Seit
den 50er Jahren lebt der in den Niederlanden zu lebenslanger
Haft verurteilte und später geflohene mutmaßliche NS-Kriegsverbrecher
Klaas Carel Faber unbehelligt in Deutschland. Jetzt will
die deutsche Justiz eine Auslieferung Fabers ermöglichen.
Damit droht dem 88-Jährigen eine Haftstrafe.
Die Niederlande wollen den in Deutschland lebenden NS-Verbrecher
Klaas Carel Faber doch noch ins Gefängnis bringen. Deshalb
sei Den Haag grundsätzlich bereit, in Deutschland erneut
um Hilfe bei der Vollstreckung der Haftstrafe nachzusuchen,
sagte der Sprecher des Justizministeriums.

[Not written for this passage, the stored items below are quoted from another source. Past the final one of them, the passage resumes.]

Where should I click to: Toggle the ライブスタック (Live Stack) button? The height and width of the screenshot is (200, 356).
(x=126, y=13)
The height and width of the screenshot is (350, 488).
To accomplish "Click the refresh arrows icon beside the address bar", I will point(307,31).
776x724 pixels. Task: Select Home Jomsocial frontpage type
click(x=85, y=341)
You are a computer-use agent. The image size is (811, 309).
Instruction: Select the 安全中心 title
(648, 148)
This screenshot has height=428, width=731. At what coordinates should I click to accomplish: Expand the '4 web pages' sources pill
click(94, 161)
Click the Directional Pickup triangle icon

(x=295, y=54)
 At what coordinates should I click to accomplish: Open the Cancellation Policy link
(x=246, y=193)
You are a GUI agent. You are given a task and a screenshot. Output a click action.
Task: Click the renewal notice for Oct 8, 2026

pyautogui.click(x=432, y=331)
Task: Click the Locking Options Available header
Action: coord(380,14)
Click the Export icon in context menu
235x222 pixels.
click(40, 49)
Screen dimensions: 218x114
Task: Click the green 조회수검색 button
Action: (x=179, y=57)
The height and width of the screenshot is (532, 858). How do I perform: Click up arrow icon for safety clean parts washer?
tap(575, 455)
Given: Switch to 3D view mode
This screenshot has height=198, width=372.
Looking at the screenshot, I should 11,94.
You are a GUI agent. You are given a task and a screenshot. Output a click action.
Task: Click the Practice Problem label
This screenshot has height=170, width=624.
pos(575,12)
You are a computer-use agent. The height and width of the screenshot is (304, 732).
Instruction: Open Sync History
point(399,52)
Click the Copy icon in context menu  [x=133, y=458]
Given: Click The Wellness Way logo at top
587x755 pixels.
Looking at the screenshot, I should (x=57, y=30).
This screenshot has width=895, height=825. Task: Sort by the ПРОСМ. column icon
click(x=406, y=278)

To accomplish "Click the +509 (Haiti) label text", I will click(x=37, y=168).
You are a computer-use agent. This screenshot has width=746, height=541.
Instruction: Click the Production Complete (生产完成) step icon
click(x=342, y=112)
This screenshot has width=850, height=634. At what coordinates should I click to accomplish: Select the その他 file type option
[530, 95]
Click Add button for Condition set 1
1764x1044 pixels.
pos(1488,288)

Der gebürtige Niederländer Faber ist inzwischen 88 Jahre alt und lebt seit langem
unbehelligt in Ingolstadt. In den Niederlanden
war er für die Ermordung von mehreren Gefangenen
im Transitlager Westerbork 1944 zum Tode verurteilt
worden. Das Urteil wurde 1948 in eine lebenslange
Haftstrafe umgewandelt. 1952 floh Faber aus
dem Gefängnis von Breda.
SEine Auslieferung hatten die deutschen Behörden stets abgelehnt. "Es gab immer wieder Staatsanwälte, die das Recht sehr stark zugunsten der Beschuldigten
auslegten", sagte der Historiker Harald Fühner im Interview mit n-tv.de. "Nicht wenige Historiker entdecken hier eine gewisse Rest-Kameraderie." Fühner wies allerdings auch darauf hin, dass die niederländischen und deutschen
Behörden Schwierigkeiten bei der Kooperation
hatten: "Viele Kriegsverbrecher hatten das Glück, immer wieder im Windschatten von Politik
und Justiz zu segeln."
Faber war erst im vergangenen Jahr vom Simon-Wiesenthal-Center auf die Liste
der meistgesuchten NS-Kriegsverbrecher gesetzt
worden, um auf seinen Fall aufmerksam zu machen,
wie der Leiter des Zentrums, Efraim Zuroff,
n-tv.de sagte.
Justizministerin
macht Druck
Bundesjustizministerin Sabine Leutheusser-Schnarrenberger
dringt nun darauf, Faber doch noch zur Verantwortung
zu ziehen. Wie ihr Sprecher in Berlin bestätigte,
regte sie in einem Telefonat mit ihrem Amtskollegen
Ernst Hirsch Ballin ein Vollstreckungs-Übernahme-Ersuchen
an, mit dem Faber seine in den Niederlanden
verhängte Strafe in Deutschland absitzen könnte.
"Wir
rechnen in der kommenden Woche mit weiteren
Informationen aus Deutschland", sagte der Sprecher des niederländischen Justizministeriums, Wim van der Weegen,
in Den Haag. "Je nachdem, welche Möglichkeiten die deutsche Justiz noch sieht, wollen wir reagieren." Wann und in welcher Form dann ein entsprechendes Ersuchen an die deutsche Justiz
übermittelt werden könnte, sei derzeit noch
unklar.
Leutheusser-Schnarrenberger
sagte der "Süddeutschen Zeitung": "Ich freue mich, dass mein niederländischer Amtskollege große Bereitschaft gezeigt
hat, mit einem neuen Ersuchen das Urteil gegen
Klaas Faber in Deutschland zur Vollstreckung
zu bringen." Die bayerische Justizministerin Beate Merk von der CSU hatte angekündigt, den
Fall schnell zu überprüfen, wenn es ein entsprechendes
Begehren der Niederlande vorliegt.
"Führererlass" stand
im Wege
Bereits im vergangenen Jahr hatte Leutheusser-Schnarrenberger
von Bayern die Wiederaufnahme der Strafverfolgung
Fabers verlangt. In Deutschland war Faber nie
verurteilt worden. Die deutsche Justiz war
zwar tätig geworden, hielt aber die Beweise
für nicht ausreichend. Eine Auslieferung hatte
sie unter Hinweis auf einen Erlass aus der
Nazi-Zeit abgelehnt: Im Mai 1943 hatte Adolf
Hitler entschieden, dass alle niederländischen
Freiwilligen der Waffen-SS automatisch deutsche
Staatsbürger sind. Zuletzt scheiterte im Jahr
2004 ein Antrag der Niederlande auf Auslieferung.
Die Rechtmäßigkeit dieser Entscheidung wird
von Leutheusser-Schnarrenberger angezweifelt.